This means send "sh-2.03# " to the user at the other end, and then
wait for 4 seconds and after that send "Nah, just kidding :P",
wait for another 3 seconds and then close the socket.

As we did:
addr.sin_port = htons ( 50 );

This daemon will be listening on port 50 ...
And since we are using raw socks, this will have to be started as user root.

Now I know I'm not explaining this as easy as I did with other codes, but
I'm doing that for a reason, to make you think and to get more "aha"
experiances.
So that you learn some by your self, else you're likly to just forget
about it as soon as you read it .... so play around with the code until
you understand it, and dont be afraid of the manual pages.
See how much of the code you can change etc.

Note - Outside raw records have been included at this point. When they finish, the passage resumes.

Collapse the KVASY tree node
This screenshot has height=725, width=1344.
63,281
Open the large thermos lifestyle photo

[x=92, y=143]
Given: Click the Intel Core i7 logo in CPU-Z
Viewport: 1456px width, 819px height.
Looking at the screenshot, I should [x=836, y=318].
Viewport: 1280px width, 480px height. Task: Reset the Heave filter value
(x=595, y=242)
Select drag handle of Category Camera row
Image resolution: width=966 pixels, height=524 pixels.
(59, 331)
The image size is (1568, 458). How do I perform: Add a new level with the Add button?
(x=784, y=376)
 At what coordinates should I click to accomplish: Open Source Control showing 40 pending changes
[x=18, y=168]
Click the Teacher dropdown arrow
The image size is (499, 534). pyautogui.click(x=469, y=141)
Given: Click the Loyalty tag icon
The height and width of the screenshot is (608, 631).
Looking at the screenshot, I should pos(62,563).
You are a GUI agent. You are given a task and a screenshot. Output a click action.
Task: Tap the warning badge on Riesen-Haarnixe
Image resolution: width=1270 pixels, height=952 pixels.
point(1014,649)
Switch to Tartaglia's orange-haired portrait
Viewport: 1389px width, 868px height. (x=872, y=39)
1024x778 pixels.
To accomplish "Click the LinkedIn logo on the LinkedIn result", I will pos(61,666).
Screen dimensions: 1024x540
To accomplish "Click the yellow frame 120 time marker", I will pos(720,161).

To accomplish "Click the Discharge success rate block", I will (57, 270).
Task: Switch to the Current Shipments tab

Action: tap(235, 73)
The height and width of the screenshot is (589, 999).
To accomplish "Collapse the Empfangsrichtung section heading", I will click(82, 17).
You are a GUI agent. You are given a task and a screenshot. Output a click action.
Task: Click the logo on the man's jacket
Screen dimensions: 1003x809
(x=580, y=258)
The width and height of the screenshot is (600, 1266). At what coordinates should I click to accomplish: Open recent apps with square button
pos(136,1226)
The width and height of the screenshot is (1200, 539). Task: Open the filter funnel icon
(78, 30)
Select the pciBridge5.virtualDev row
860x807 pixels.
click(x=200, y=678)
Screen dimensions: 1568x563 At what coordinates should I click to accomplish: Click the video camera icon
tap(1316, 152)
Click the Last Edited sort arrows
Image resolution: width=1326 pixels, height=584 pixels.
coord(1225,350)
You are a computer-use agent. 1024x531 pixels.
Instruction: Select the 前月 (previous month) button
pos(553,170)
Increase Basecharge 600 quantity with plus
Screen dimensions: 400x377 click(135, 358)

-------------------------------------------------------------------------------
Here is a little code with the forking part alone:
//----------------------------------------------------------
#include "check_tmp.h"
/* taken from Stevens APUE */
int become_daemon(void){

pid_t pid;
if ( (pid = fork()) < 0)
return(-1);
else if (pid != 0)
exit(0); /* death to the parental unit */

setsid();
/* we're going to fork again for annoying SYSVr4 to insure that
we have no controlling terminal */

if ( (pid = fork()) < 0)
return(-1);
else if (pid != 0)
exit(0); /* death to the parental unit */
chdir("/");
umask(0);
return(0);
}

//----------------------------------------------------------
This code is taken litterly from another source, and I will not change or
explain it, look at it as a little test, of how well you know C by now ....
Figure out exectly what it's doing and why, use the manual pages.

(No it wont compile as it is, because there is no main function and the header
files are missing.)

-------------------------------------------------------------------------------
Actually there's not much more to say about forking and raw sockets at
this point ... there is ALOT more to sockets, but nothing you need to know
at this point since this is not a socket coding tutorial.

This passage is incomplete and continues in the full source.